EXTRAIT CHOISI:
Il s'est attaché à un jouet en forme de cheval de bois, qui figure peut-être, dans ce contexte, tout le monde extérieur : tout à la fois l'autre,son pénis, le dehors, Dieu, ses parents. Son geôlier le rudoie, mais par pitié (ou plutôt pour gêner ses employeurs et les faire chanter ?), le libère. Il lui fait traverser une région de collines, lui apprenant pratiquement à marcher à cette occasion, et parvient à lui faire apprendre une phrase-Schibboleth je voudrais être un cavalier comme mon père. Il prétexte une sorte de partie de cache-cache et l'abandonne au matin sur une petite place de Nuremberg, dans une posture de statue, avec une lettre d'introduction dans sa main.

Il est repéré par des policiers et des gens du peuple, plus ou moins débonnaires et bienveillants, puis enfermé dans un second cachot, municipal et public cette fois-ci, où il devient une attraction suscitant une curiosité voyeuriste et moqueuse. Le gardien de la prison, simple et bon, l'intègre cependant dans sa famille, et jouant avec ses enfants, Kaspar commence à s'éduquer et à pouvoir parler. Une partie des bourgeois trouve qu'il coûte trop cher à la ville et il est alors abandonné à un cirque minable, qui l'exhibe de façon humiliante dans un freak show. Plus tard il tombe sur un vieux pédagogue humaniste, Daumer, qui le recueille et lui permet de combler en grande partie son retard intellectuel.

À FAIRE: D'après l'extrait, dans quelle ville le geôlier abandonne-t-il Kaspar ? Appuyez-vous uniquement sur l'extrait pour répondre.

DONNÉES FOURNIES:
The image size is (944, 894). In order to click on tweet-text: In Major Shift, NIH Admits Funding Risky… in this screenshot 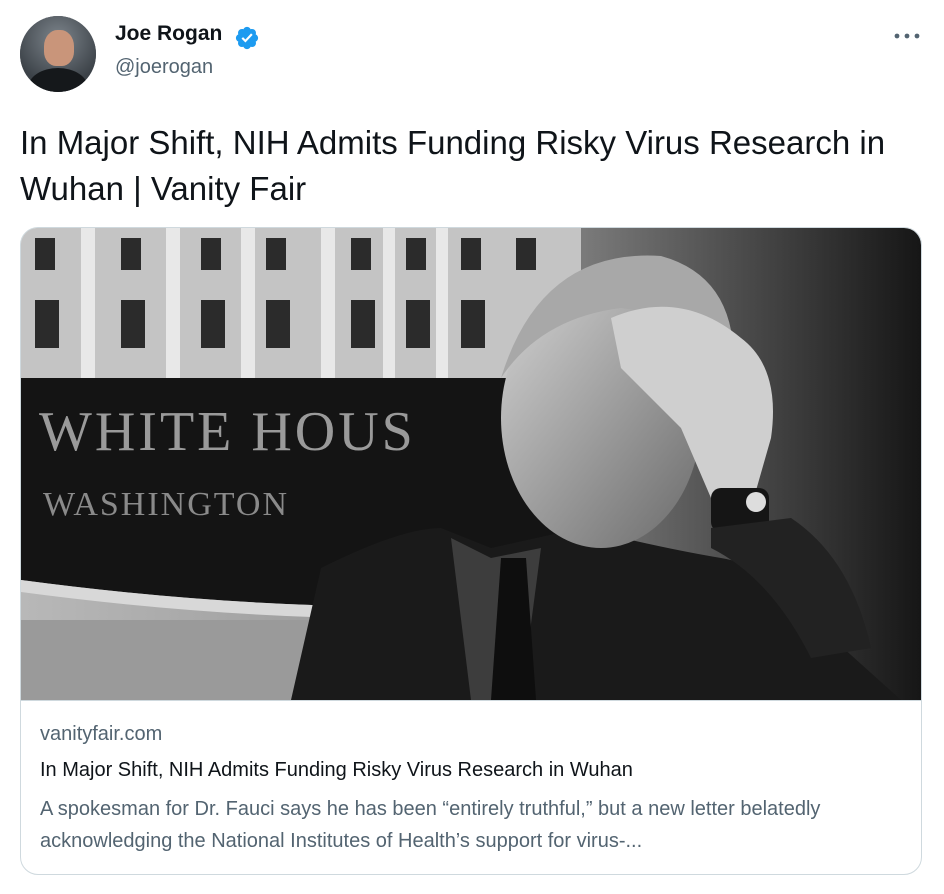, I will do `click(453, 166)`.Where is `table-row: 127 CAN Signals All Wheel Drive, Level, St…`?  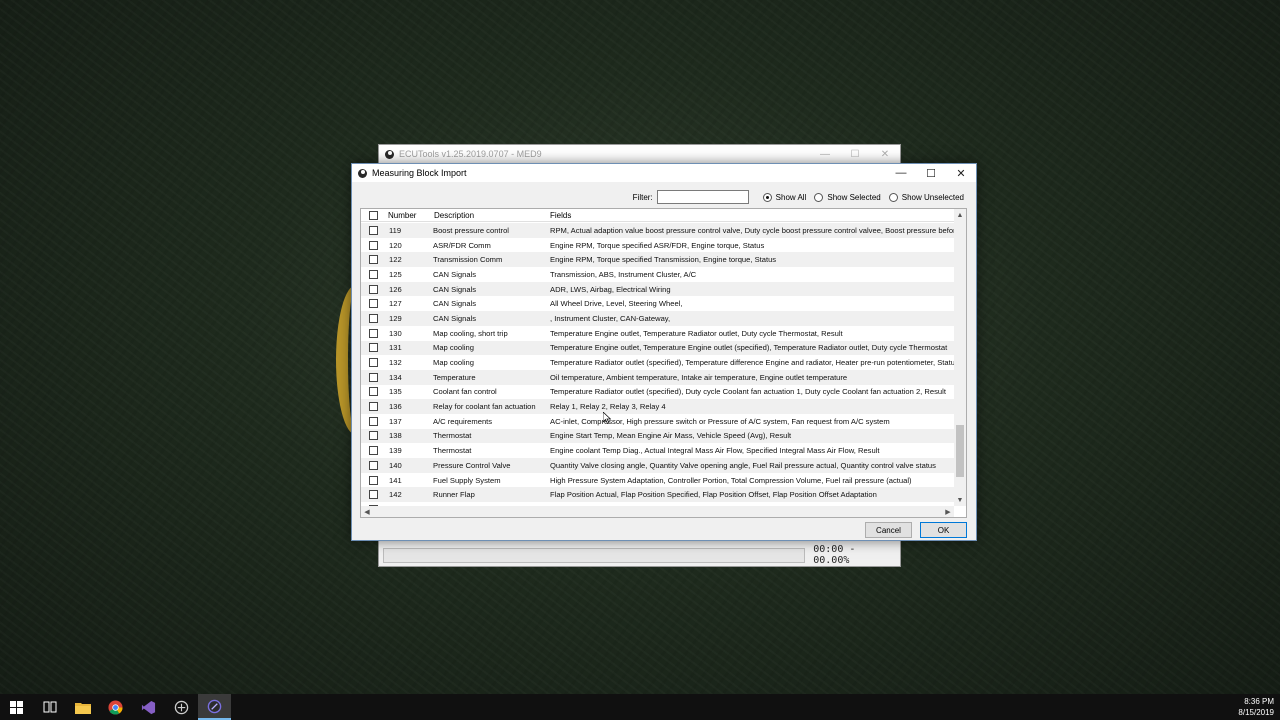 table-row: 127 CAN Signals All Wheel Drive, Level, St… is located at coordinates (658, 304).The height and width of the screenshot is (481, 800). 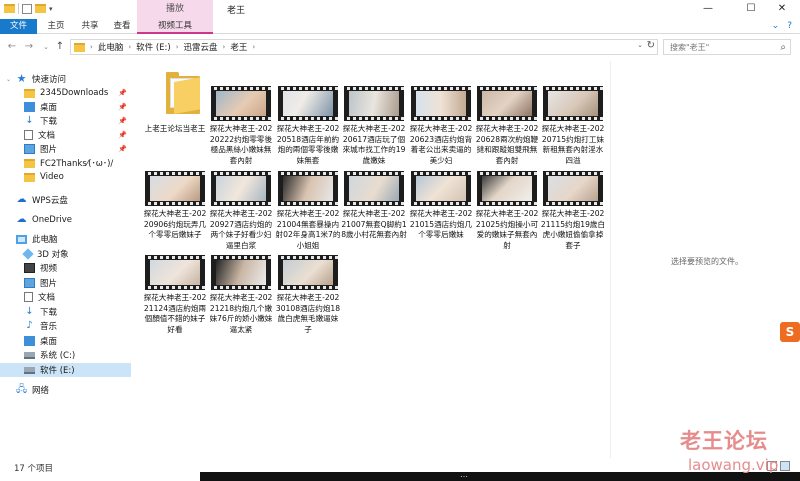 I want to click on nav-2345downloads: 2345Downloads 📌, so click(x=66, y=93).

PROBLÈME RÉSOLU: À Nuremberg, sur une petite place.